# Stated problem
Could you rewrite the listing starting at the line containing "Screen dimensions: 610x1568" and ending at the line containing "coord(52,823)", changing "logo" to "badge" and keeping everything else as it is? Leave the pictures out of your answer.

===== Supplied material =====

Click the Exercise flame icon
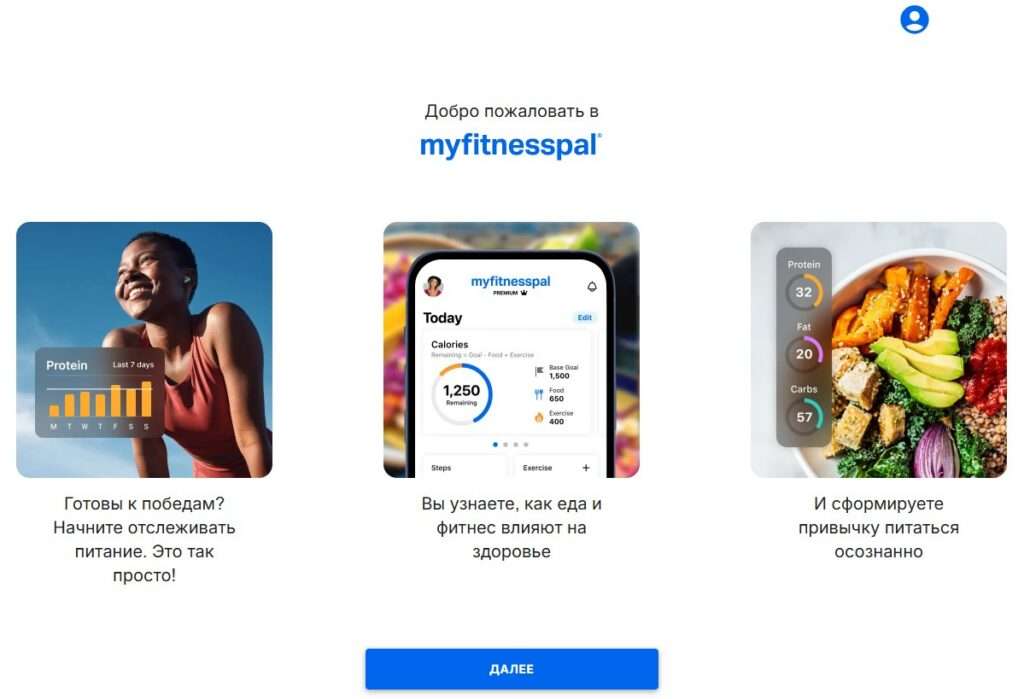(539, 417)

=====
===== Supplied material =====

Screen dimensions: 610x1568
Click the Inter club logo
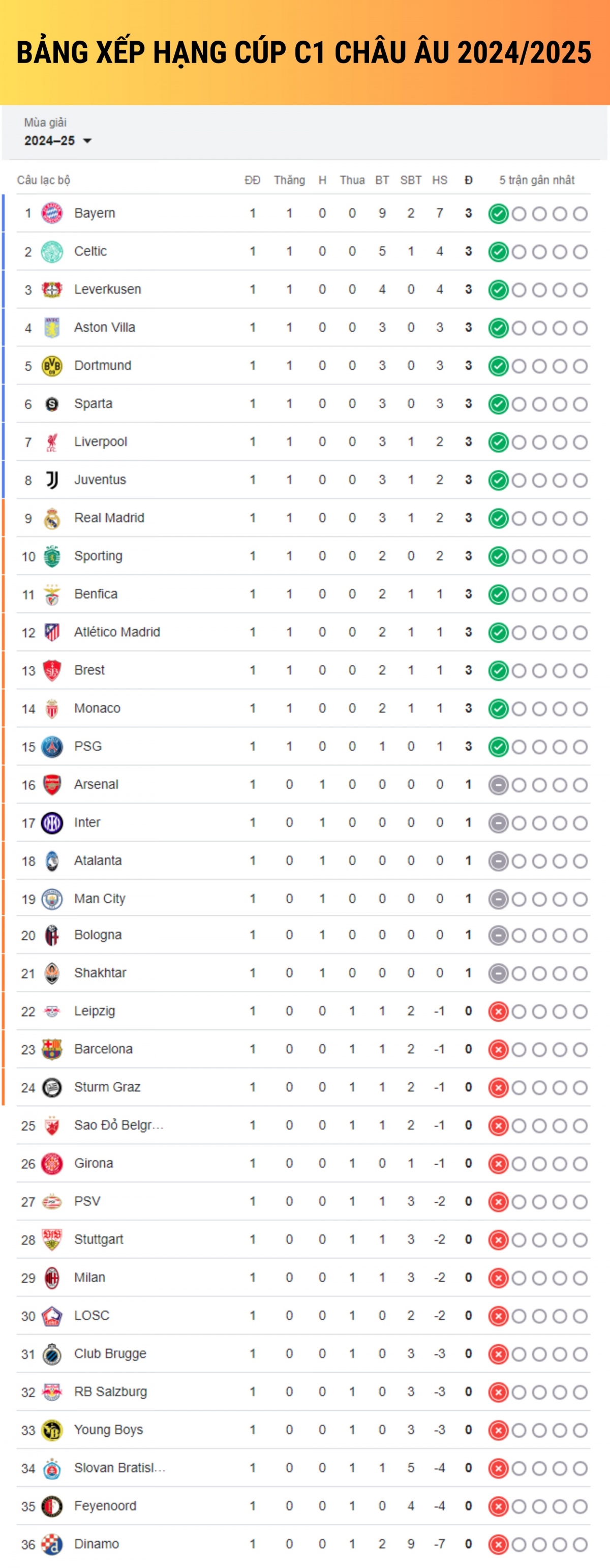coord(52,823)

=====

# Answer to this task
Screen dimensions: 610x1568
Click the Inter club badge
coord(52,823)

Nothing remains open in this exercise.